Brief:
Each entry must be copied exactly, without omission.

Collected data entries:
● ● ● ●

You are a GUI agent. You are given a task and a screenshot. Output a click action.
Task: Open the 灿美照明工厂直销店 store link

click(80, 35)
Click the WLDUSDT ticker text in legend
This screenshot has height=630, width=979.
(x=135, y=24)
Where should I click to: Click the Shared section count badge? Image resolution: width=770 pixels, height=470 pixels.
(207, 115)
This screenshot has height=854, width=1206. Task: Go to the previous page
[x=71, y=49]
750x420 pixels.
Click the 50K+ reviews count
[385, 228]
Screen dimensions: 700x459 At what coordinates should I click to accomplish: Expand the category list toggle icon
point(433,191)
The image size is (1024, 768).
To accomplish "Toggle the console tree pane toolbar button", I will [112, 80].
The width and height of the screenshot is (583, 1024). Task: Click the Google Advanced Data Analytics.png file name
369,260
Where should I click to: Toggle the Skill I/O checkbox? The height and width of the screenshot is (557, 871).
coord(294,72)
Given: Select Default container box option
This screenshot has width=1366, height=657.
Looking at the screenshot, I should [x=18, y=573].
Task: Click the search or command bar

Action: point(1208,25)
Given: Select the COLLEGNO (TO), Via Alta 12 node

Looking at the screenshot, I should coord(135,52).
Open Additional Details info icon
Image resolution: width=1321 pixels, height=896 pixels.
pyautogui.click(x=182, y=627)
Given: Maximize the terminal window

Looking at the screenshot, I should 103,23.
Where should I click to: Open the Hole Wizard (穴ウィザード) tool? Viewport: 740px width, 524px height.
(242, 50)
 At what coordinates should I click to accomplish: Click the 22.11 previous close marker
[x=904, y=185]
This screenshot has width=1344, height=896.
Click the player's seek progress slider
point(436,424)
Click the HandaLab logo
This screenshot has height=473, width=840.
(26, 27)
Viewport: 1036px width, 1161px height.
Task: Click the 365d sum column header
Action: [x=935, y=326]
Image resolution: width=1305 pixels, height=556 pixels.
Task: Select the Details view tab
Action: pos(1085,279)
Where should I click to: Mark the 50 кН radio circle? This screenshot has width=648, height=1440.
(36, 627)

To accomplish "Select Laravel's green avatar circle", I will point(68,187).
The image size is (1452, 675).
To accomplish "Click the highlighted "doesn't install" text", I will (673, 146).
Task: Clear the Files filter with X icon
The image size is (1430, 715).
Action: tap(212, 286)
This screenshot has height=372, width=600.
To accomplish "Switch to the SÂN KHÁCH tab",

● ● ● ●

Output of the task:
You are a GUI agent. You are given a task and a screenshot. Output a click action.
Task: Open the 灿美照明工厂直销店 store link

click(80, 35)
Click the WLDUSDT ticker text in legend
This screenshot has height=630, width=979.
(x=135, y=24)
Where should I click to: Click the Shared section count badge? Image resolution: width=770 pixels, height=470 pixels.
(207, 115)
This screenshot has height=854, width=1206. Task: Go to the previous page
[x=71, y=49]
750x420 pixels.
Click the 50K+ reviews count
[385, 228]
Screen dimensions: 700x459 At what coordinates should I click to accomplish: Expand the category list toggle icon
point(433,191)
The image size is (1024, 768).
To accomplish "Toggle the console tree pane toolbar button", I will [112, 80].
The width and height of the screenshot is (583, 1024). Task: Click the Google Advanced Data Analytics.png file name
369,260
Where should I click to: Toggle the Skill I/O checkbox? The height and width of the screenshot is (557, 871).
coord(294,72)
Given: Select Default container box option
This screenshot has width=1366, height=657.
Looking at the screenshot, I should [x=18, y=573].
Task: Click the search or command bar

Action: point(1208,25)
Given: Select the COLLEGNO (TO), Via Alta 12 node

Looking at the screenshot, I should coord(135,52).
Open Additional Details info icon
Image resolution: width=1321 pixels, height=896 pixels.
pyautogui.click(x=182, y=627)
Given: Maximize the terminal window

Looking at the screenshot, I should 103,23.
Where should I click to: Open the Hole Wizard (穴ウィザード) tool? Viewport: 740px width, 524px height.
(242, 50)
 At what coordinates should I click to accomplish: Click the 22.11 previous close marker
[x=904, y=185]
This screenshot has width=1344, height=896.
Click the player's seek progress slider
point(436,424)
Click the HandaLab logo
This screenshot has height=473, width=840.
(26, 27)
Viewport: 1036px width, 1161px height.
Task: Click the 365d sum column header
Action: [x=935, y=326]
Image resolution: width=1305 pixels, height=556 pixels.
Task: Select the Details view tab
Action: pos(1085,279)
Where should I click to: Mark the 50 кН radio circle? This screenshot has width=648, height=1440.
(36, 627)

To accomplish "Select Laravel's green avatar circle", I will point(68,187).
The image size is (1452, 675).
To accomplish "Click the highlighted "doesn't install" text", I will (673, 146).
Task: Clear the Files filter with X icon
The image size is (1430, 715).
Action: tap(212, 286)
This screenshot has height=372, width=600.
To accomplish "Switch to the SÂN KHÁCH tab",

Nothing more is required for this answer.